University College London

Applications are invited for a PhD position at the Software Systems Engineering Group of the UCL Department of Computer Science, funded by the Government Communications Headquarters (GCHQ).

The studentship must start before October 2015 and will be supervised by David Clark.

The successful candidate will research methods of identifying trigger conditions for malware behaviours. Initial focus will be on the synthetic statistical search method called Importance Sampling. This uses a Performance Function that evaluates how close executions on sampled inputs are to the trigger event. The synthetic probability distribution is iteratively updated and resampled to move towards an ideal probability distribution in which the trigger event(s) have maximal probability and all other events have zero probability. The method has wide potential application to a number of problems in software engineering and computer science, including finding software vulnerabilities and improving automated analysis of code. In this PhD work, however, the goal will be application to the malware trigger problem. This will require the student to study reverse engineering of binaries and the use of virtual machines such as Qemu.

All research that is undertaken at UCL as part of the studentship will be unclassified and published in the open literature.

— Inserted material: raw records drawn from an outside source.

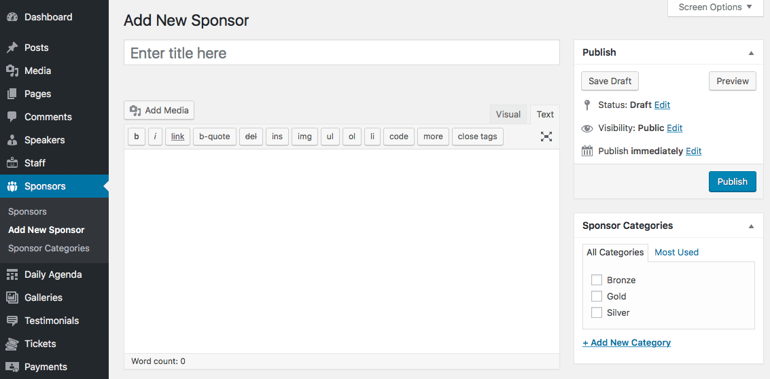
Task: Select the Most Used categories tab
Action: [676, 253]
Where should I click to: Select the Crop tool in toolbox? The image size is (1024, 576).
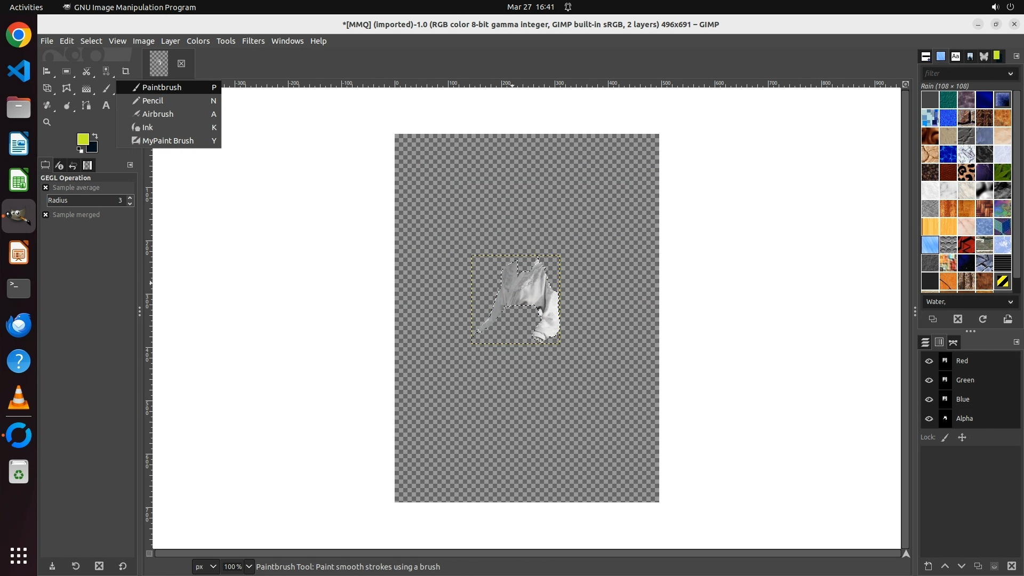tap(125, 71)
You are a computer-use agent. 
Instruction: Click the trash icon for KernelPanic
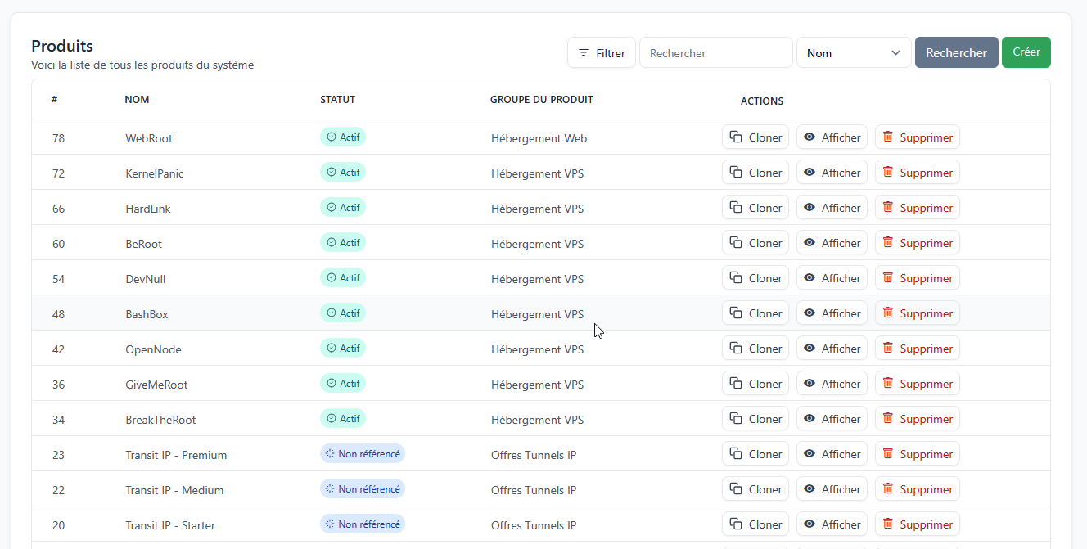[887, 173]
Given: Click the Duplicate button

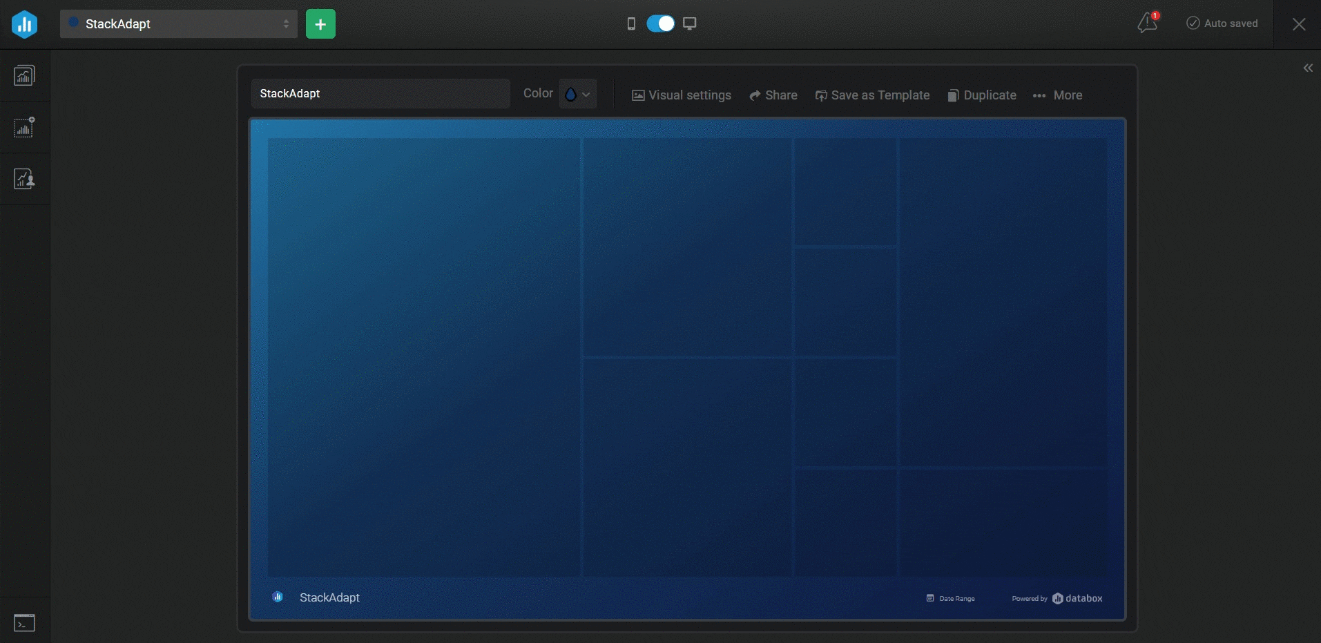Looking at the screenshot, I should 981,95.
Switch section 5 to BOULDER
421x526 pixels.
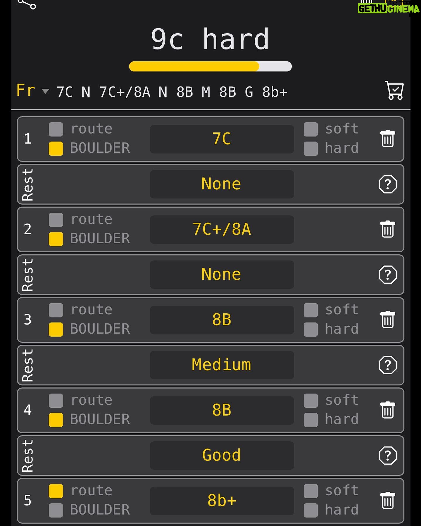point(56,510)
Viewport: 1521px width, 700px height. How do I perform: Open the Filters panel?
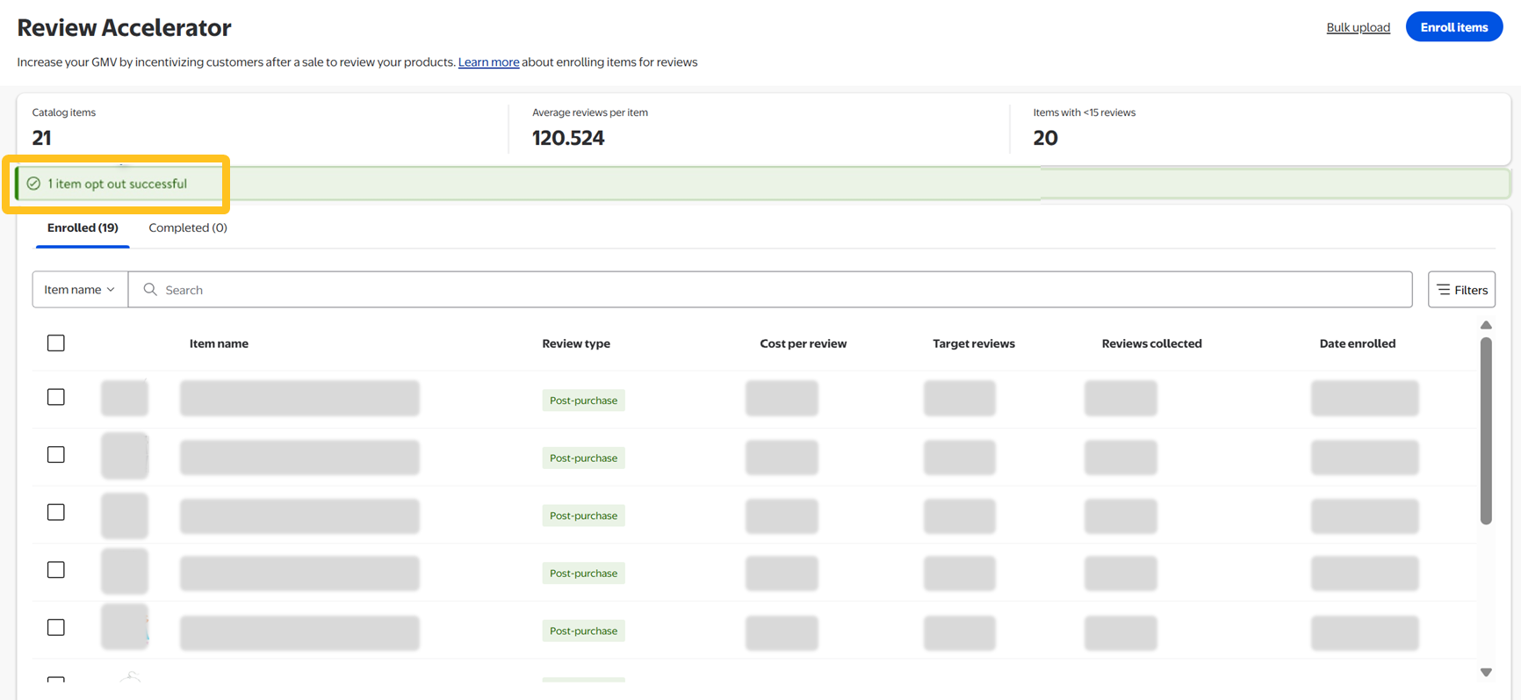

A candidate to have at least a strong 2:1 degree in Mathematics, Computer Science, Engineering, or a related MSc course, and good experience in programming. Some prior knowledge of assembly languages and empirical methods in data collection and analysis would be advantageous. Must either have experience of or be willing to perform reverse engineering of executable binaries.

The studentship is open only to UK nationals because of the funder's eligibility requirements. The successful candidate will be required to undertake an internship of approximately 2 - 4 weeks per year at GCHQ's headquarters in Cheltenham. To be considered for this studentship, candidates must therefore be prepared to undergo GCHQ's security clearance procedures.

The studentship will cover fees and provide a stipend (GBP 23,500 p.a. tax free) at current EPSRC rates as well as a generous travel budget (Conferences  and travel £17,500 over 3.5 years, Equipment and software £ 3,500).

Funded by the Government Communications Headquarters (GCHQ). Only available to UK citizens (i.e. Home students) willing to undergo GCHQ’s security clearance procedures.